At the Xconomy Cloud^3 conference and unpanel last week, there was a lot of great discussion around the Cloud’s cost economics and at what point the Cloud becomes more expensive than a in-house data center. As part of the unpanel discussion, I had mentioned that cost models will continue to evolve in the cloud and that we are in the very early stages.
And here it is, the Amazon Ec2 Spot pricing. The concept is seemingly straightforward (with a somewhat unexpected twist). You can bid for “Spot Instances” where you specify the price you are willing to pay for an EC2 instance. To quote the AWS blog “As requests come in and unused capacity becomes available, we’ll evaluate the open bids for each Region and compute a new Spot Price for each instance type”. And here is the twist. After that we’ll terminate any Spot Instances with bids below the Spot Price, and launch instances for requests with bids higher than or at the new Spot Price. The instances will be billed at the then-current Spot Price regardless of the actual bid. I don’t know why the instances would have to be terminated, rather than a simple re-calculation of the price of running the instance, but this seems like a fun experiment.

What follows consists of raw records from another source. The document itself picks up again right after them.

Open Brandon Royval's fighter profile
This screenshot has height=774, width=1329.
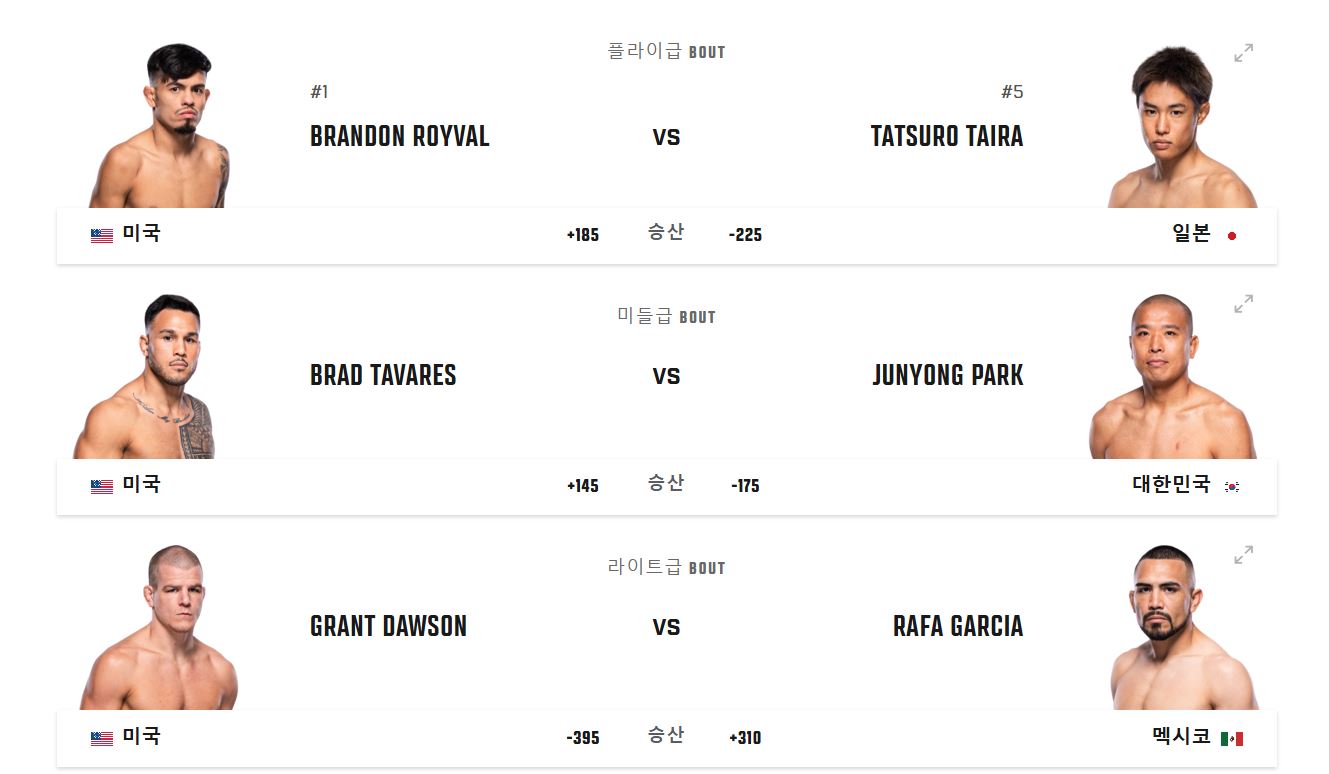tap(398, 137)
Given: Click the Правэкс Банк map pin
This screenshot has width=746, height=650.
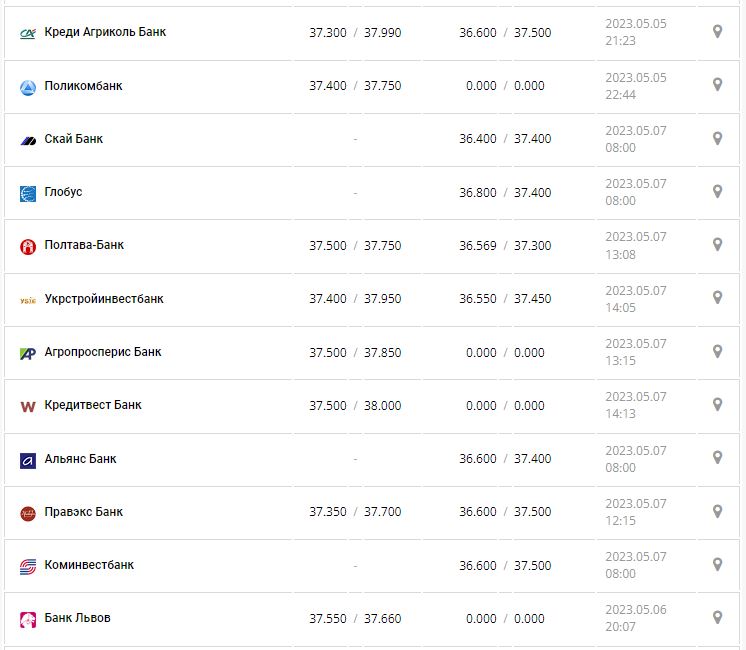Looking at the screenshot, I should (717, 511).
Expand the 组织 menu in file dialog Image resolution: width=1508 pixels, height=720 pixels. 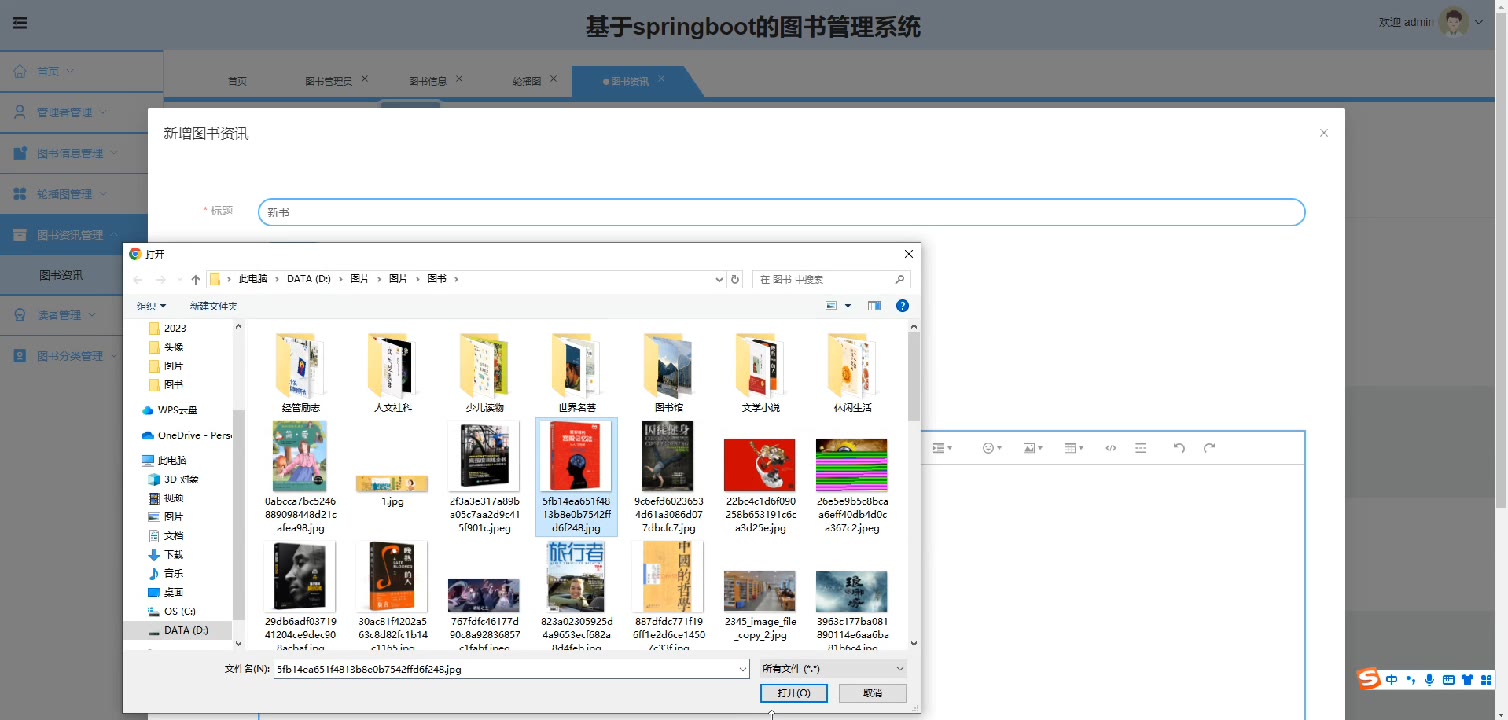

To be able to fully take advantage of this kind of flexibility being offered, your application (actually I should background jobs) would have to be totally stateless and be able to resume from any where in a workflow. Queuing mechanisms such as SQS come in handy. Like I mentioned in my talk, it is probably good design anyway to be stateless. And of course, please don’t run your web server or user-facing applications in a Spot instance. That is a guaranteed way to get fired.
All in all, I think this is more of a pricing experiment from Amazon’s perspective, more than anything else. Getting every additional dollar out of your excess capacity is a centuries old problem (think free business cards from VistaPrint), and I’d be interested in knowing how this pans out for Amazon and how Spot prices compare to traditional prices.